* [WHAT YOU NEED TO DO]:
- 1) Retype the article about the West Virginia stewards suspending Randy Wehrman word for word, from its headline to its final sentence.
- 2) In the records, begin at the first line and stop after the line that contains "[x=568, y=47]". Set those lines out as a numbered list, skip blank lines, and leave the pictures out.

* [SOURCE EXCERPT]:
######
WV Stewards Suspend Wehrman Two Years

In a tangential issue, chief steward Danny Wright is suspended for 10 days.

West Virginia racing stewards have suspended Randy Wehrman for two years because of integrity issues raised after the former Hollywood Casino At Charles Town Races racing secretary received an alleged $700 loan from a local horseman.

A tangential issue that came up during the investigation of Wehrman's actions led to a 10-day suspension of Chief Steward Danny Wright. It was discovered that Wright was employed by John McKee, the same owner/trainer who said he loaned Wehrman $700 in November. Charles Town fired Wehrman in December.

On Feb. 5, the stewards announced their decision to revoke Wehrman's occupational permit for two years. If Wehrman wishes to reapply for a license after that period, he will have to do it through the racing commission.

Wehrman plans to appeal the stewards' decision to the full West Virginia Racing Commission.
######
* [PROVIDED MATERIAL]:
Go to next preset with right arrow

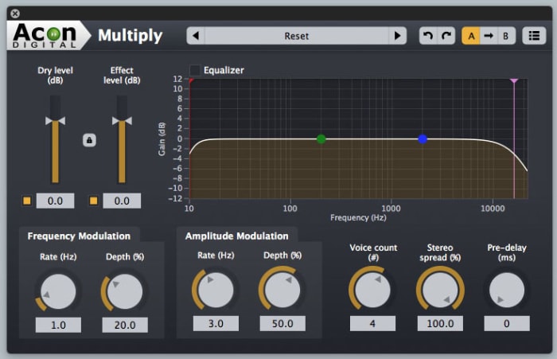click(x=397, y=36)
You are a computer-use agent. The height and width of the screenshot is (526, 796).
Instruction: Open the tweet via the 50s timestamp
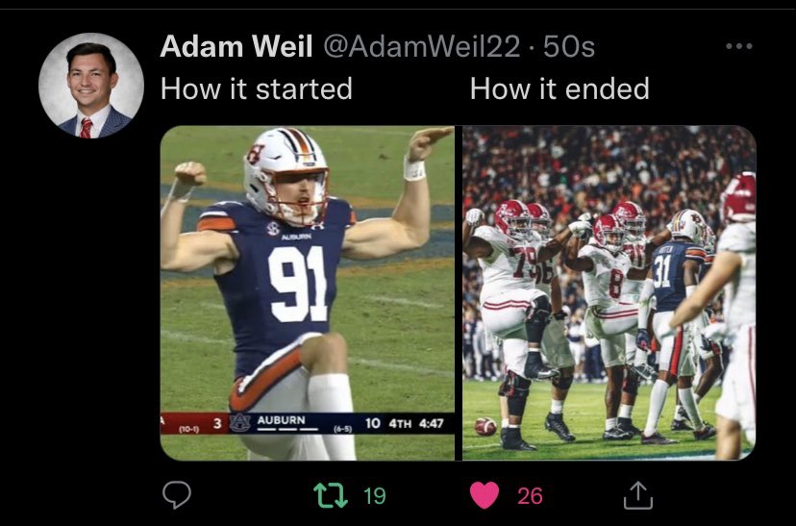[x=568, y=47]
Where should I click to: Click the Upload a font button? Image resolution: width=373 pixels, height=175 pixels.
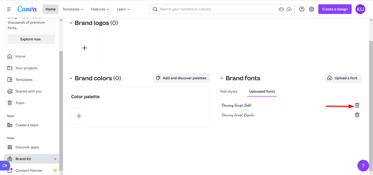click(x=342, y=78)
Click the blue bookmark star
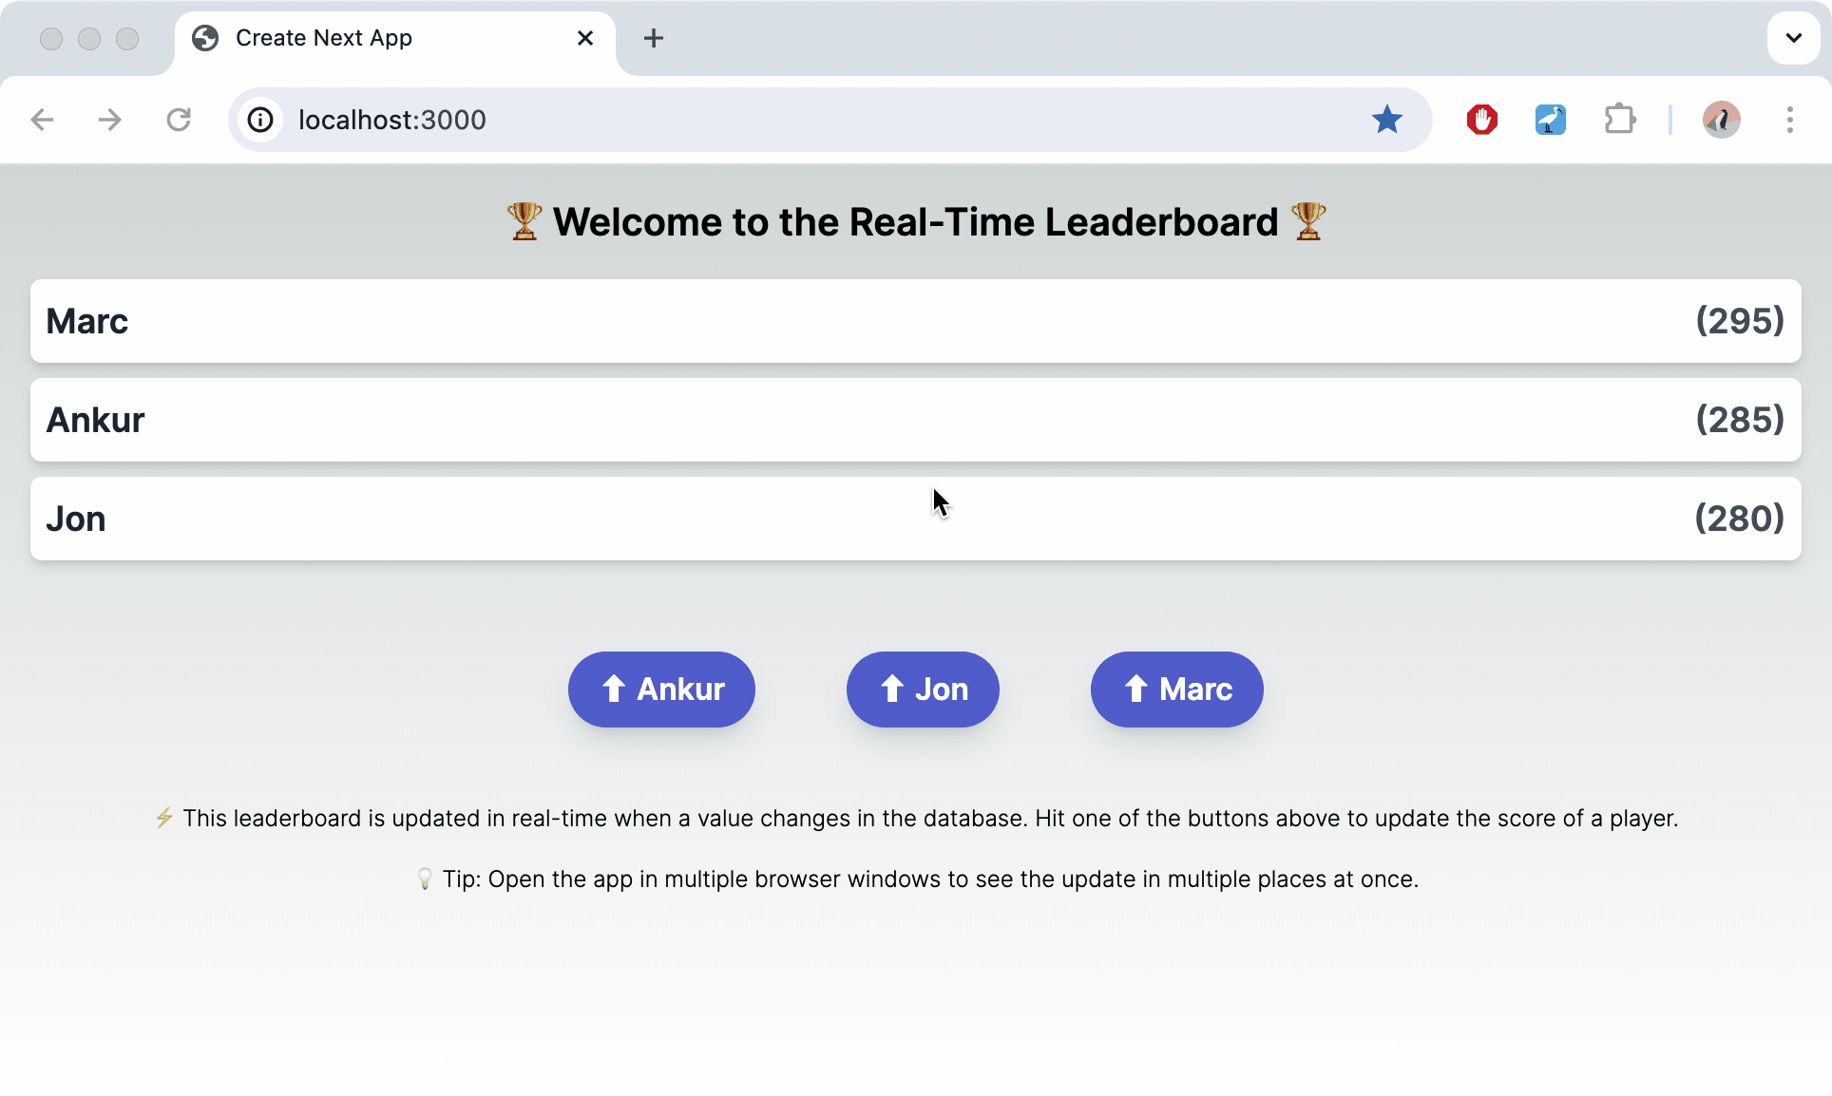This screenshot has height=1096, width=1832. (x=1386, y=120)
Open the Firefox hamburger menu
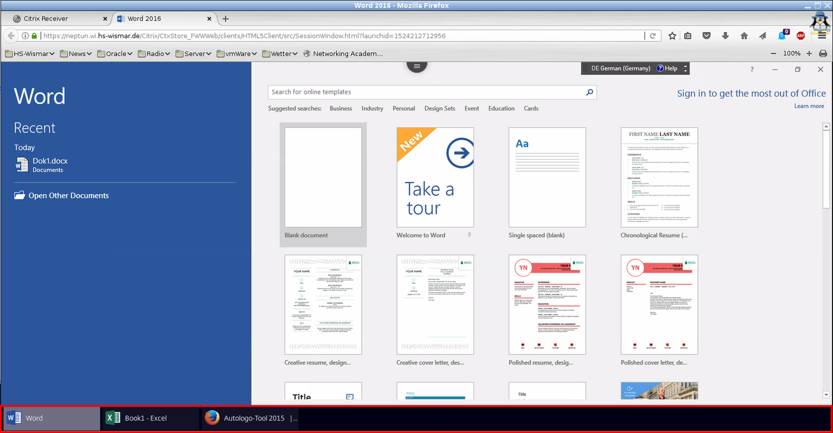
######
* [RESPONSES TO THE EXERCISE]:
- 1)
WV Stewards Suspend Wehrman Two Years

In a tangential issue, chief steward Danny Wright is suspended for 10 days.

West Virginia racing stewards have suspended Randy Wehrman for two years because of integrity issues raised after the former Hollywood Casino At Charles Town Races racing secretary received an alleged $700 loan from a local horseman.

A tangential issue that came up during the investigation of Wehrman's actions led to a 10-day suspension of Chief Steward Danny Wright. It was discovered that Wright was employed by John McKee, the same owner/trainer who said he loaned Wehrman $700 in November. Charles Town fired Wehrman in December.

On Feb. 5, the stewards announced their decision to revoke Wehrman's occupational permit for two years. If Wehrman wishes to reapply for a license after that period, he will have to do it through the racing commission.

Wehrman plans to appeal the stewards' decision to the full West Virginia Racing Commission.

- 2)
1. Go to next preset with right arrow
2. click(x=397, y=36)
3. You are a computer-use agent. The height and width of the screenshot is (526, 796).
4. Instruction: Open the tweet via the 50s timestamp
5. [x=568, y=47]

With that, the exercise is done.